▶ [WHAT TO DO]
Return everything in the piece on missing millennials from "He gave his" down to "keep his commandments.", copied word for word.

Missing Millennials – From the Daily Office – August 7, 2012

From the Psalms:

He gave his decrees to Jacob
and established a law for Israel, *
which he commanded them to teach their children;
That the generations to come might know,
and the children yet unborn; *
that they in their turn might tell it to their children;
So that they might put their trust in God, *
and not forget the deeds of God,
but keep his commandments.

(From the Daily Office Lectionary – Psalms 78:5-7 (1979 BCP Version) – August 7, 2012)

Just a few days ago the Public Religion Research Institute issued a new report entitled A Generation in Transition: Religion, Values, and Politics among College-Age Millennials. A “millennial” is somone currently 18 to 24 years of age, the youngest cohort of adults. (From my point of view at nearly 60 years of age these are children; my son and daughter are both older than this group!) According to the report, these young adults are more likely then the general population to be religiously unaffiliated; one-quarter of them so identify themselves. Interestingly, most of those who do so were reared in religiously affiliated households. The greatest movement away from religious affiliation was seen among those raised in Catholic and white mainline Protestant families. It would appear that we have not been doing a very good job of teaching our children “that they in their turn might tell it to their children”!

Exactly what the causes of this movement are is anyone’s guess. A lot of author’s have made suggestions. Ross Douthat in his recent book Bad Religion blames it on the churches’ movement away from conservative dogma toward a liberal agenda. Diana Butler Bass in Christianity After Religion, on the other hand, suggests a failure of religious institutions to continue an awakening begun in the mid-20th century, falling instead into a reactive fundamentalism reinforcing conservative dogma in the last quarter of the century. Local pastors give anecdotal evidence of parishioners drifting away from Sunday church services to other alternatives including youth soccer and little league, major league sports offerings, Sunday morning TV programs, or spending the morning with the New York Times; they say American families have become “over programmed” and have relegated religion to the hopper of optional activities. Everybody has a different story to tell about what’s gone wrong with American religion; everybody has a different story to tell about how someone else has gotten it wrong.

I don’t know which of these and many other suggestions is most accurate, which story truly tells the tale of the American church. I suspect that to some extent they are all correct and that for every person, millennial or older, who has left “organized religion” behind there is a mix of stories reinforcing one another. And what this means for the church is that the answer to attracting the millennials is not going to be a single program, a single style of worship, a single ministry style, a single outreach, a single anything. There is no silver bullet, no quick and easy answer.

▶ [SUPPLIED DATA]
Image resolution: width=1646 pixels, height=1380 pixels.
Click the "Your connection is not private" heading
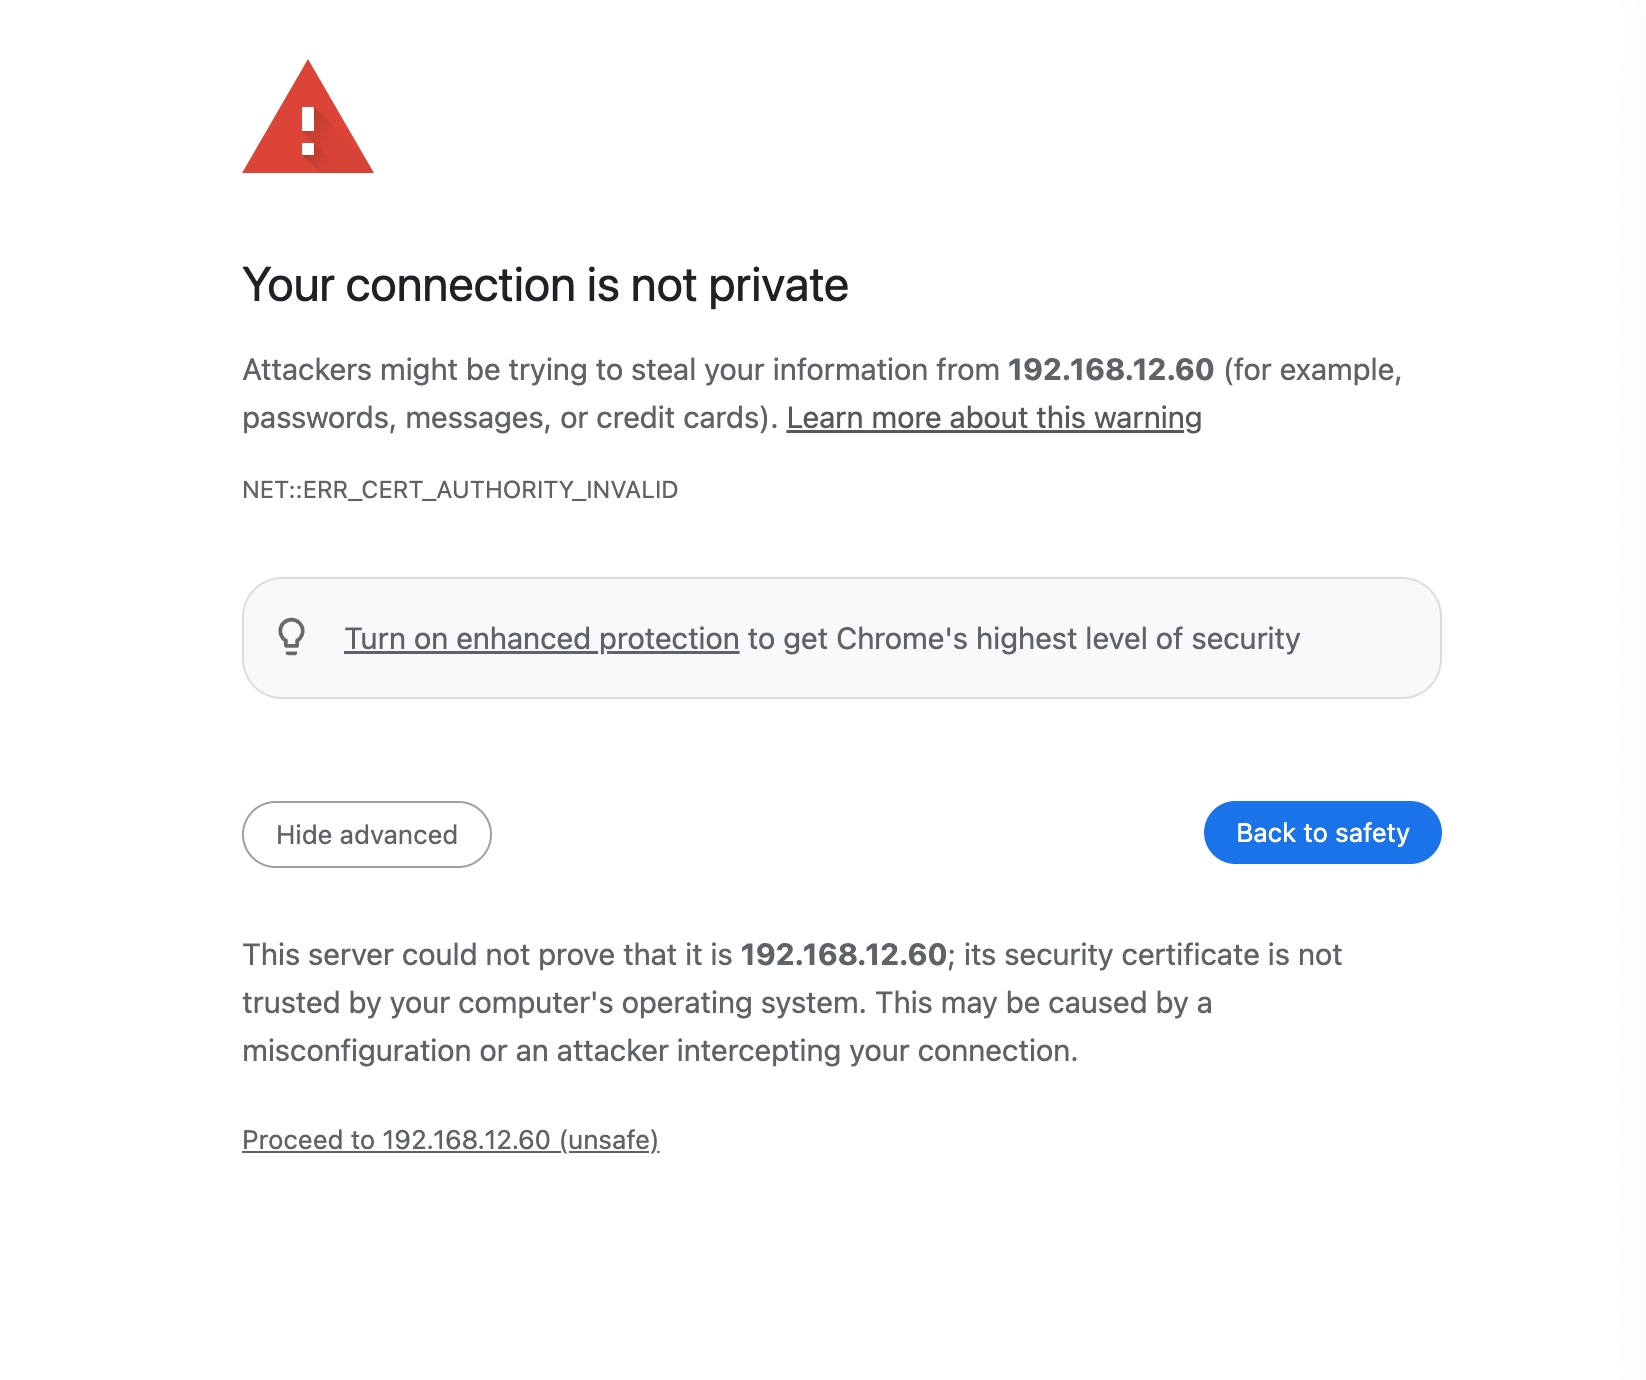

▶ [IN RESPONSE]
He gave his decrees to Jacob
and established a law for Israel, *
which he commanded them to teach their children;
That the generations to come might know,
and the children yet unborn; *
that they in their turn might tell it to their children;
So that they might put their trust in God, *
and not forget the deeds of God,
but keep his commandments.